As Time Goes By

Marie geht

Ich wache auf, weil der Regen gegen die Scheiben trommelt, als wolle er rein. Der Raum ist kühl, feuchtkühl, wie eine Kneipe, die man zu lange zugelassen hat. Mein Kopf fühlt sich an wie Wackelpudding, der nicht fest werden will. Ich rolle mich zur Seite, taste nach der Kippe, die irgendwo auf dem Nachttisch liegen müsste, und finde stattdessen nur das halbvolle Wasserglas. Der Hund schläft am Fußende, eingerollt wie ein schmutziger Wollschal. Er schnarcht. Natürlich. Selbst der Hund hat die Ruhe weg.

Marie ist weg. Der Platz neben mir ist kalt, das Kissen leer. Ich weiß nicht, wann sie aufgestanden ist, aber ich kenne die Mechanik.

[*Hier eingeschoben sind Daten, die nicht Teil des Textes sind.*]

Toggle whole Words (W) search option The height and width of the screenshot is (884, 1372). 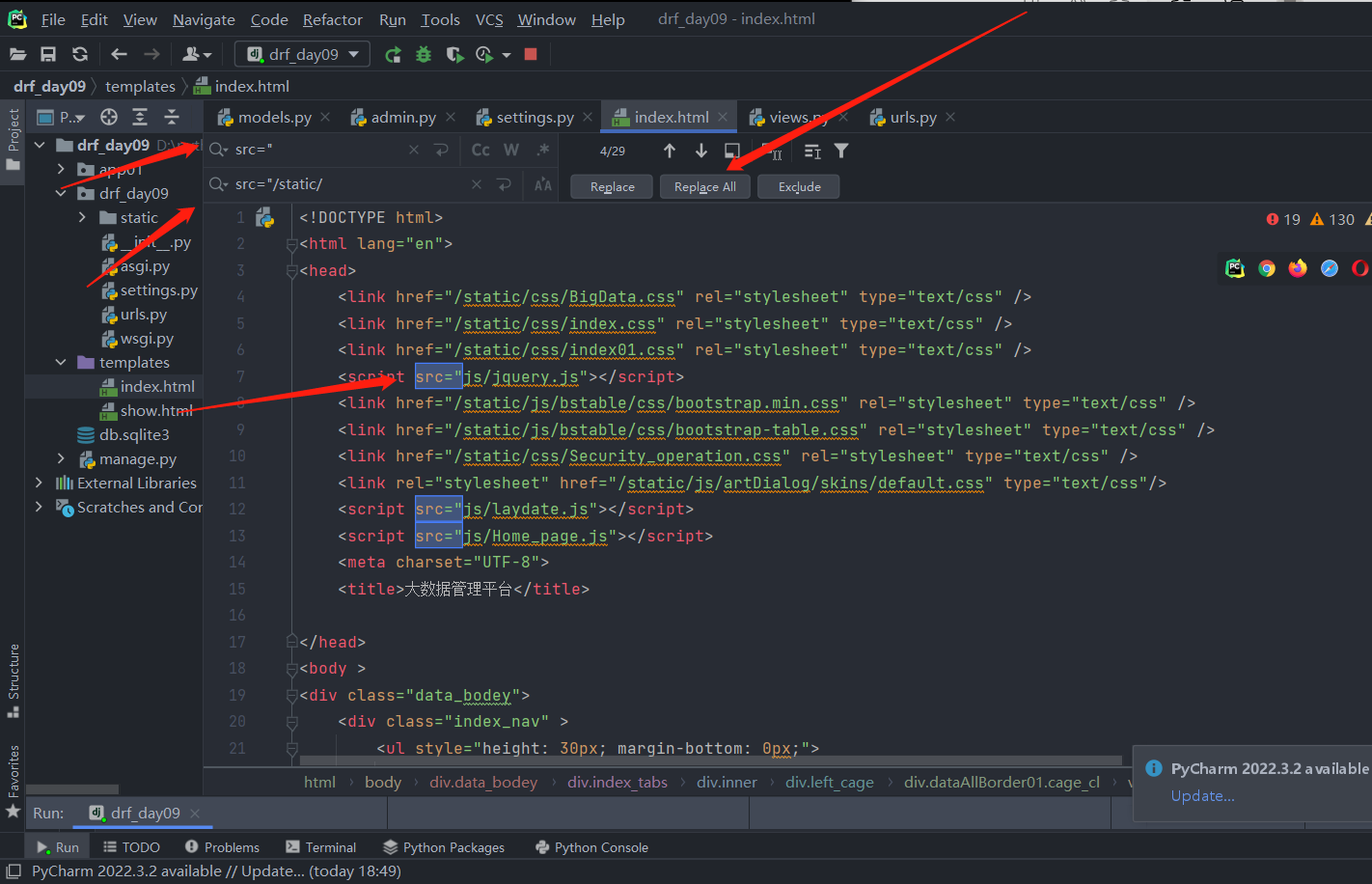coord(511,150)
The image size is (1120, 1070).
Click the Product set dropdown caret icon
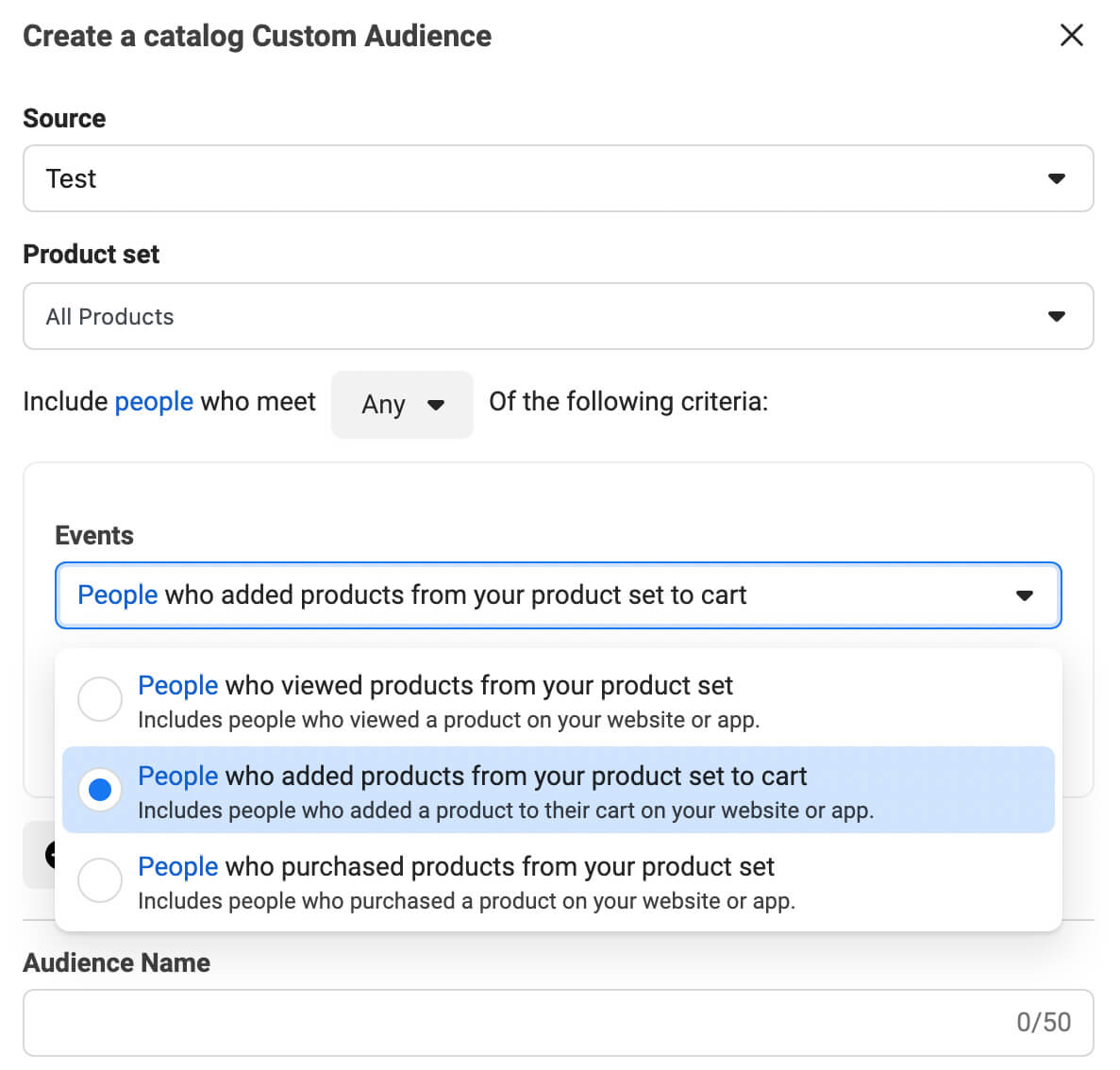pos(1057,316)
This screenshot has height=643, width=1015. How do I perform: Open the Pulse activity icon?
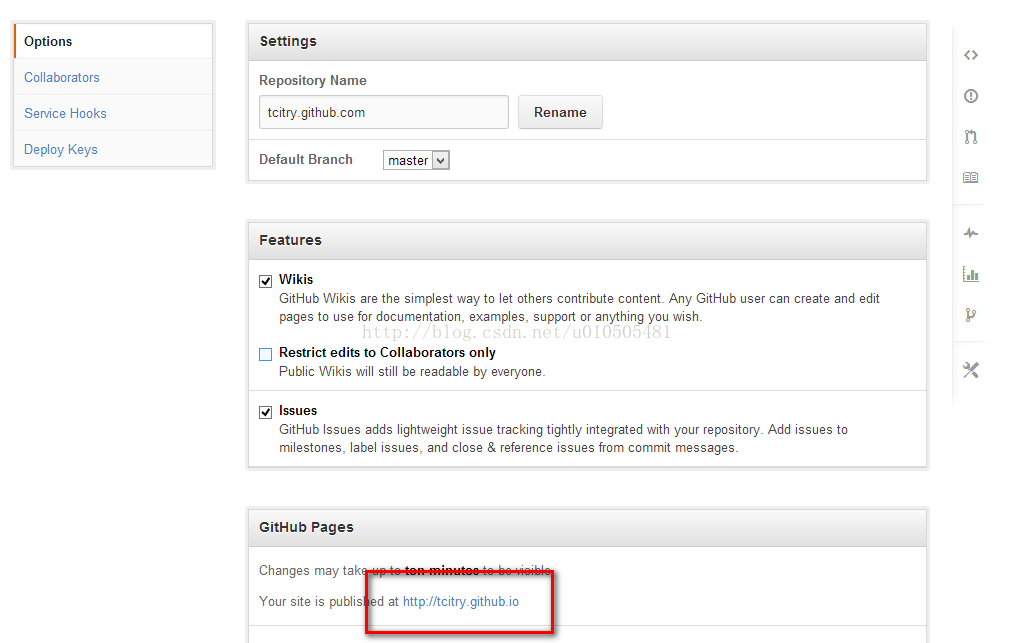(x=970, y=233)
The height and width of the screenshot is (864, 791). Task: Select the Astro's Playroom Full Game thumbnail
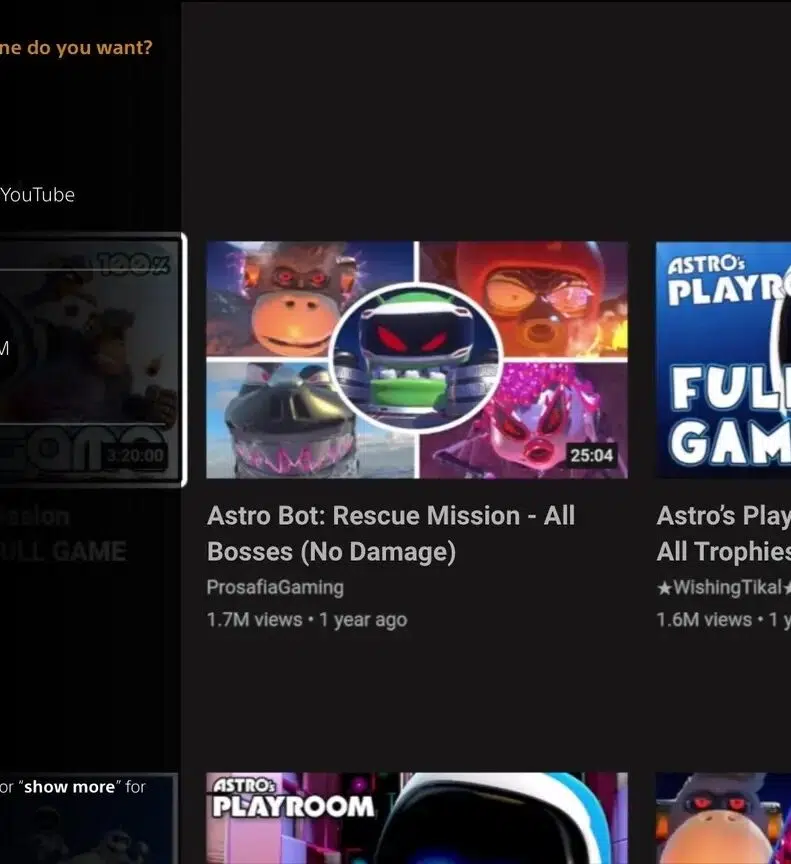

Sie steht auf, wenn es dunkel ist, wirft sich irgendein zerbeultes Kleidungsstück über und setzt sich in die Küche, in ihren Sessel. Der Sessel, der aussah, als hätte ihn eine Katze jahrelang als Kratzbaum benutzt. Sie raucht dann, still, fast meditativ, und starrt auf das Nichts oder das, was sie sich darunter vorstellt. Manchmal ist das die einzige Zeit, in der sie sich echt anfühlt. Nicht die Marie, die ich vor Jahren kennengelernt habe, sondern die, die geblieben ist.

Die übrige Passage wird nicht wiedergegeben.